Resources

People often ask me "How did you learn how to hack?" The answer: by reading. This page is a collection of the blog posts and other articles that I have accumulated over the years of my journey. Enjoy!

GitHub Actions check-spelling community workflow - GITHUB_TOKEN leakage via symlink- 601

Justin StevenPosted 4 Years Ago
  • The check spelling Github Actions workflow is a spell checker on Github commits. This functionality happens whenever a PR is made on a repository. Afterwards, with advice on how to fix the mistake in updated in another PR.
  • When using the check spelling workflow, there is a file called advice.md that holds information about how to handle mistakes and on symlinked files themselves being spellchecked.

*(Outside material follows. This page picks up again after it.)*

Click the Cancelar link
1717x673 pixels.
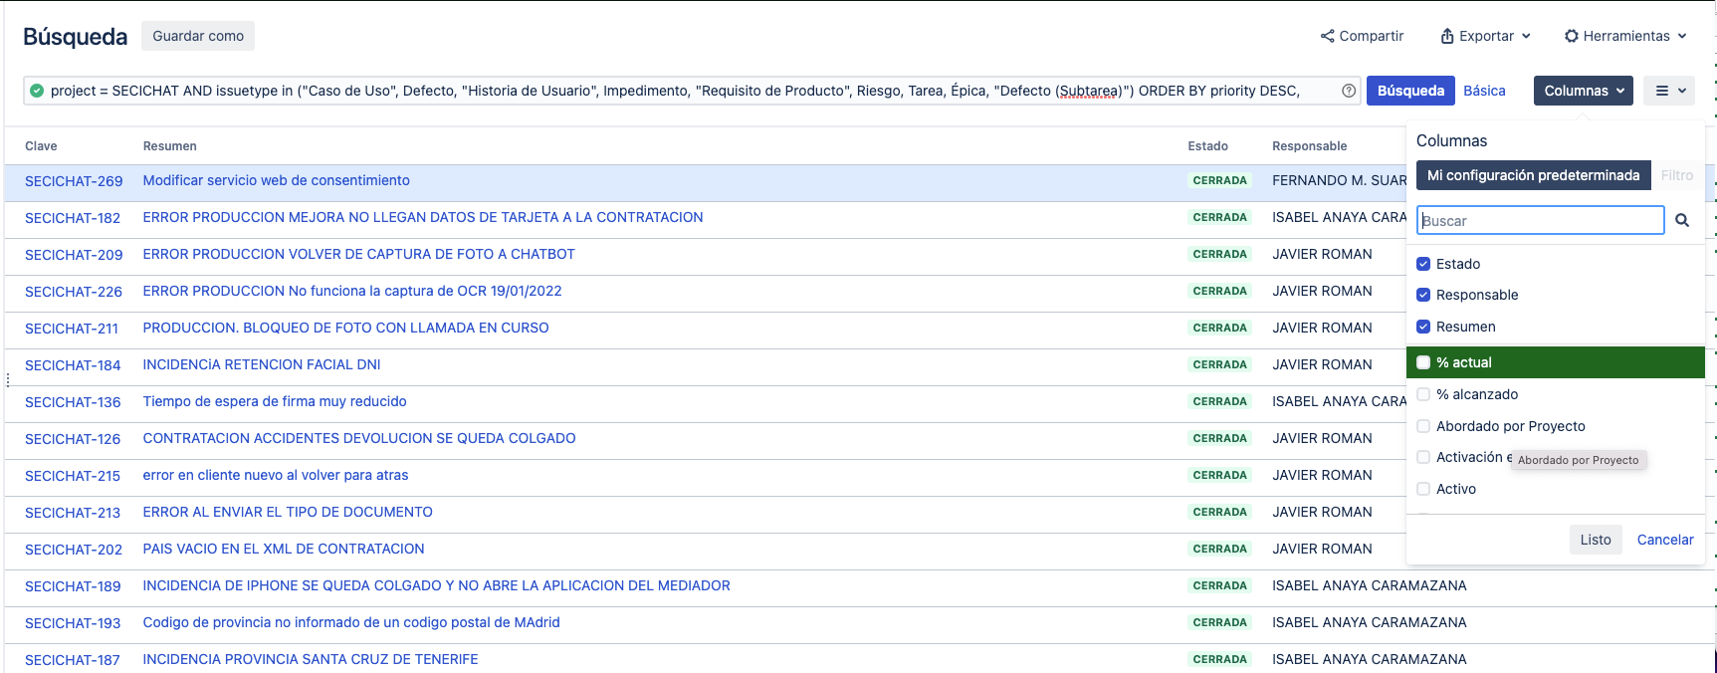click(x=1664, y=540)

Instead of having this be a regular file, the author made this into a symbolic link. By placing this symbolic link to /proc/self/environ, we can leak a secret and gain write privileges to the repository.
  • The GITHUB_TOKEN can be used to write to the repository silently. However, the token is invalidated as soon as the workflow finishes executing. But, this can be raced! By constantly pulling the comments of a PR that we have made programmatically, we can reliability get the token and make a request before anything has happened.
  • To fix this vulnerability, the symlinks will NOT be followed when anything goes into .git. The author of the bugs also mentions the scoping of the tokens being as small as possible.
  • Overall, interesting finding with a large amount of background and interesting scripts for the research. Symlinks are an awesome attack vector that is often overlooked.